The danger of signing a contract when you have not read it

9 Mar 2012 2 min read Article

During the on-going inquiry into his fitness to hold office, suspended National Police Commissioner Bheki Cele has confirmed that in the performance of his duties he frequently signed documents without reading them. However, according to Callum O’Connor, Associate in the Dispute Resolution practice at Cliffe Dekker Hofmeyr, the South African Police Services (SAPS) will not be able to avoid liability under the contracts by relying on the Commissioner's failure to read the contracts before signing them.

“There is a well-established legal principle that by signing a contract, a person signifies an intention to be bound by the contents of the contract. If it subsequently appears that a term in the contract is too onerous or that a bad bargain has been made that person cannot escape the operation of the contract by claiming not to have read the contract,” O’Connor notes.

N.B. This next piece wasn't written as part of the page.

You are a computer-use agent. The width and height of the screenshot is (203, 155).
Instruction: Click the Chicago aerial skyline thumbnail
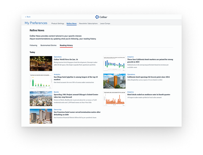tap(41, 99)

O’Connor notes further that the position is not absolute as there are still defences available to such a person.

“These include:

  • a misrepresentation as to the terms of the contract; or
  • the contract was illegal; or
  • the signatory was forced against their will to sign;
  • there was undue influence;
  • a justifiable mistake by a signatory; or
  • the contract was set up as a fraudulent trap.”

He says that contracting parties should also be mindful of the provisions of the Consumer Protection Act. Although the Act has introduced new obligations on contracting parties, including the duty to use plain and simple language in contract and to point out and explain the onerous terms of contracts and clauses exempting liability, it has limited application as it applies to individual consumers and business with a low turnover.

“In the context of the suspended National Police Commissioner the Consumer Protection Act does not apply either as it does not apply to the State,” he adds.